以下の記録のうち、「You are a computer-use agent. The width」を含む行から「I will pos(1298,777).」を含む行までを、そのまま書き写してもらえますか。両端の行も含めてください。
**** 表示される情報 ****
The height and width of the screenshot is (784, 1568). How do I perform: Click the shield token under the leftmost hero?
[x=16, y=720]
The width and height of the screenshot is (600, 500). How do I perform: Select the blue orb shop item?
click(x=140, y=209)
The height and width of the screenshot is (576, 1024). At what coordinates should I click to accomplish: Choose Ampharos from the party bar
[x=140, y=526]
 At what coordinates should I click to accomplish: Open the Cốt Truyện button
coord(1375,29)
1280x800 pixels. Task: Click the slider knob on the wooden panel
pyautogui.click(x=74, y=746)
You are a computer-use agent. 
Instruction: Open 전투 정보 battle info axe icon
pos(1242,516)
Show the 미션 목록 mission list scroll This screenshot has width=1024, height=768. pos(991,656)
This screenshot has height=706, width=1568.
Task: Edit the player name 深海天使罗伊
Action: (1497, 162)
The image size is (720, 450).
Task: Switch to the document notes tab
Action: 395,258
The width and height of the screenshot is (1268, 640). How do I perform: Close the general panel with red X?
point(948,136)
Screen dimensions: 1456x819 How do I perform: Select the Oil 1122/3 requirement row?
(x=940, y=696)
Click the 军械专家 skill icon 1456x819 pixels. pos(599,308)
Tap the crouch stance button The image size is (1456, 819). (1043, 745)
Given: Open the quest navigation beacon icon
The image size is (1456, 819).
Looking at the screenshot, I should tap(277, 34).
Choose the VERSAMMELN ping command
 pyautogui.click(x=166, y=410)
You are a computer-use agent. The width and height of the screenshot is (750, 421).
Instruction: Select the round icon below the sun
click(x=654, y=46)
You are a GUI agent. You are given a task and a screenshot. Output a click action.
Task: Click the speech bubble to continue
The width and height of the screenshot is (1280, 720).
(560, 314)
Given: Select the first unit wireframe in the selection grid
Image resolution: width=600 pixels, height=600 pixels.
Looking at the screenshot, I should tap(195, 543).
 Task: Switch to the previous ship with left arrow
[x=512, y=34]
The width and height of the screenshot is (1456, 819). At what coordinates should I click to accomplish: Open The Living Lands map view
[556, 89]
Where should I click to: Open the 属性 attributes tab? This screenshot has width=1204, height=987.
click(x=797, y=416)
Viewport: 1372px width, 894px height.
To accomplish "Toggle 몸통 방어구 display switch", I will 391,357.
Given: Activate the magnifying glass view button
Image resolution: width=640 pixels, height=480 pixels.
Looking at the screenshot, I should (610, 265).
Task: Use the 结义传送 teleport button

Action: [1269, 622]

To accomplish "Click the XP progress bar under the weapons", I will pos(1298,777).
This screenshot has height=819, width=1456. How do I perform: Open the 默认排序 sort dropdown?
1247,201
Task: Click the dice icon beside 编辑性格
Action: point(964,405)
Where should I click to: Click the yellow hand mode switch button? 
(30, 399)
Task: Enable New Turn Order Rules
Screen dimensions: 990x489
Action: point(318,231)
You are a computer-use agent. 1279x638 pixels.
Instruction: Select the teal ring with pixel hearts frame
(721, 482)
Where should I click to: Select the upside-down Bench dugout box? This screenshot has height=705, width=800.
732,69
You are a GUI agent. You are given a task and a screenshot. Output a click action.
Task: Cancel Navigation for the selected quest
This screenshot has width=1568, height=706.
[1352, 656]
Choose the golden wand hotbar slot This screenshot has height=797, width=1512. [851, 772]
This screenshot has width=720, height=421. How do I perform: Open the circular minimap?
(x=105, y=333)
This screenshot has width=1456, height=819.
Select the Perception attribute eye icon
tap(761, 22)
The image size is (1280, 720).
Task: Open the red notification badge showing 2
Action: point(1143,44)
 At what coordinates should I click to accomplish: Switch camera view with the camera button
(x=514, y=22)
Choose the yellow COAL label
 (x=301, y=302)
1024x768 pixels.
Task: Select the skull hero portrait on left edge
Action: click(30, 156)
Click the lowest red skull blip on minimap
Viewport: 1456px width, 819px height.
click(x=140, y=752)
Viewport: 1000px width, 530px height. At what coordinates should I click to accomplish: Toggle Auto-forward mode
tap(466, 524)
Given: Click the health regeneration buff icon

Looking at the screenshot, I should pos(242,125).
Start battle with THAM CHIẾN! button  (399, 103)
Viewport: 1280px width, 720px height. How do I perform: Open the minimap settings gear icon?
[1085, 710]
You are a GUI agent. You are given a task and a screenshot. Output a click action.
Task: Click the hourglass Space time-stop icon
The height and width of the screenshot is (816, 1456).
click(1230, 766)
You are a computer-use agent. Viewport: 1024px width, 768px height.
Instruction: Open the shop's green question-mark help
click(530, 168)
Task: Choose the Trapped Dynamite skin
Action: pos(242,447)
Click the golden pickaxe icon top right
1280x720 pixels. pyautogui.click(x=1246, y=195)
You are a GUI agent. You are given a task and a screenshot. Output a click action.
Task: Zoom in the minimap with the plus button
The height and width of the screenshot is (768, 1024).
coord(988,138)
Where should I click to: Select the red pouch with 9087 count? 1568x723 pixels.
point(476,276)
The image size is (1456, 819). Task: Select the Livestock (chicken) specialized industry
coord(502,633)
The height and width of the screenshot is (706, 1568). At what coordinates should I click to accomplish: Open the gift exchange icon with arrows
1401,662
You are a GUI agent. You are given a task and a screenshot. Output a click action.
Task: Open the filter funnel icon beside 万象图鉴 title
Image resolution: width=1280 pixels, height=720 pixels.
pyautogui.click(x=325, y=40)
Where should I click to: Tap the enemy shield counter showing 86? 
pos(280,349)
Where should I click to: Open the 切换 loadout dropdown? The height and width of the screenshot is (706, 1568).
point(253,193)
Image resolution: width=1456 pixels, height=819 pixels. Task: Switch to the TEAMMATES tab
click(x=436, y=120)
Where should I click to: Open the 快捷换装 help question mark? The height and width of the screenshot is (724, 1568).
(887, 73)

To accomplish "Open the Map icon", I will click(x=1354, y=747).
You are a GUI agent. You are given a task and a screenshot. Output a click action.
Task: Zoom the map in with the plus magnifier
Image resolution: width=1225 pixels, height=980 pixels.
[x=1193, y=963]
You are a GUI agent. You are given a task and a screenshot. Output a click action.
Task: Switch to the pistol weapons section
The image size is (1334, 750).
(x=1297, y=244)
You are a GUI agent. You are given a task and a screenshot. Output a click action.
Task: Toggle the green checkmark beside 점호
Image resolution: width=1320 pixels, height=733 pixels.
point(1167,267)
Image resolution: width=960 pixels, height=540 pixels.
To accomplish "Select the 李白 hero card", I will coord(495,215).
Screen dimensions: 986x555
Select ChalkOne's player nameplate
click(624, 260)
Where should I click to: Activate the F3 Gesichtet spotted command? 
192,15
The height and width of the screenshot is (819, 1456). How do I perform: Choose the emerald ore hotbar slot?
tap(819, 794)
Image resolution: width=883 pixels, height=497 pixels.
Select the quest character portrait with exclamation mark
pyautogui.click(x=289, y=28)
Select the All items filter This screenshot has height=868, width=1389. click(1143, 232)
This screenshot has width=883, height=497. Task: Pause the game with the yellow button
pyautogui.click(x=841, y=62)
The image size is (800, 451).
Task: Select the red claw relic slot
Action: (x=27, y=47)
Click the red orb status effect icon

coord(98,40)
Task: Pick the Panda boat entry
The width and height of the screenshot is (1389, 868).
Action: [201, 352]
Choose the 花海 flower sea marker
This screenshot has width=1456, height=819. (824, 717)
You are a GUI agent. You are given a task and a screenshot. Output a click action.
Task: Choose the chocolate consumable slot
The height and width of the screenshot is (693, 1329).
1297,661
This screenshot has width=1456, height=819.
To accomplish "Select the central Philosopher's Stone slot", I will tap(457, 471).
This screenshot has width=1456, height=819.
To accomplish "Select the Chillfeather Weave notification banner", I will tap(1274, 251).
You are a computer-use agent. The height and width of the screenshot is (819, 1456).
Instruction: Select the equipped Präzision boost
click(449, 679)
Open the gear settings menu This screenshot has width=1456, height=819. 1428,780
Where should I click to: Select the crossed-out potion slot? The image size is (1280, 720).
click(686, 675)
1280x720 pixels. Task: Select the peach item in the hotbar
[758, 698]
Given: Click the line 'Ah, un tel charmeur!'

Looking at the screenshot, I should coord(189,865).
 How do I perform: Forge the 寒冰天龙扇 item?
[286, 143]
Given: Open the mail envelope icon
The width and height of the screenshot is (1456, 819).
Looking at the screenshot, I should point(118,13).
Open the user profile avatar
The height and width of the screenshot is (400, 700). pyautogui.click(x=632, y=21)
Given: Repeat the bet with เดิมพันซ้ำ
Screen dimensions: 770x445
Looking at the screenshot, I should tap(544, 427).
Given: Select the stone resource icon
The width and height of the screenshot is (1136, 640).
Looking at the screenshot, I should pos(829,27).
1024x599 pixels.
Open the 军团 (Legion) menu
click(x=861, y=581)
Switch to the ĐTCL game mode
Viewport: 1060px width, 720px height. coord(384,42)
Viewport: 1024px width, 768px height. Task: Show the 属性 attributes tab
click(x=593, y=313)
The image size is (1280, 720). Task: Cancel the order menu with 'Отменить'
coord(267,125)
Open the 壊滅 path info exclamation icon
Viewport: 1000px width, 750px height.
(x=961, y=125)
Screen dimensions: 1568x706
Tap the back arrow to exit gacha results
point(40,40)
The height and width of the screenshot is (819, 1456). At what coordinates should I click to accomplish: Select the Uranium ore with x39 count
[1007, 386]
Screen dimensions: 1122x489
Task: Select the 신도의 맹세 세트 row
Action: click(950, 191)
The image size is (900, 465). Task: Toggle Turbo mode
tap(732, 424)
****
• [模範解答]
You are a computer-use agent. The width and height of the screenshot is (750, 421).
Instruction: Select the round icon below the sun
click(x=654, y=46)
You are a GUI agent. You are given a task and a screenshot. Output a click action.
Task: Click the speech bubble to continue
The width and height of the screenshot is (1280, 720).
(560, 314)
Given: Select the first unit wireframe in the selection grid
Image resolution: width=600 pixels, height=600 pixels.
Looking at the screenshot, I should tap(195, 543).
 Task: Switch to the previous ship with left arrow
[x=512, y=34]
The width and height of the screenshot is (1456, 819). At what coordinates should I click to accomplish: Open The Living Lands map view
[556, 89]
Where should I click to: Open the 属性 attributes tab? This screenshot has width=1204, height=987.
click(x=797, y=416)
Viewport: 1372px width, 894px height.
To accomplish "Toggle 몸통 방어구 display switch", I will 391,357.
Given: Activate the magnifying glass view button
Image resolution: width=640 pixels, height=480 pixels.
Looking at the screenshot, I should (610, 265).
Task: Use the 结义传送 teleport button

Action: [1269, 622]

To accomplish "Click the XP progress bar under the weapons", I will pos(1298,777).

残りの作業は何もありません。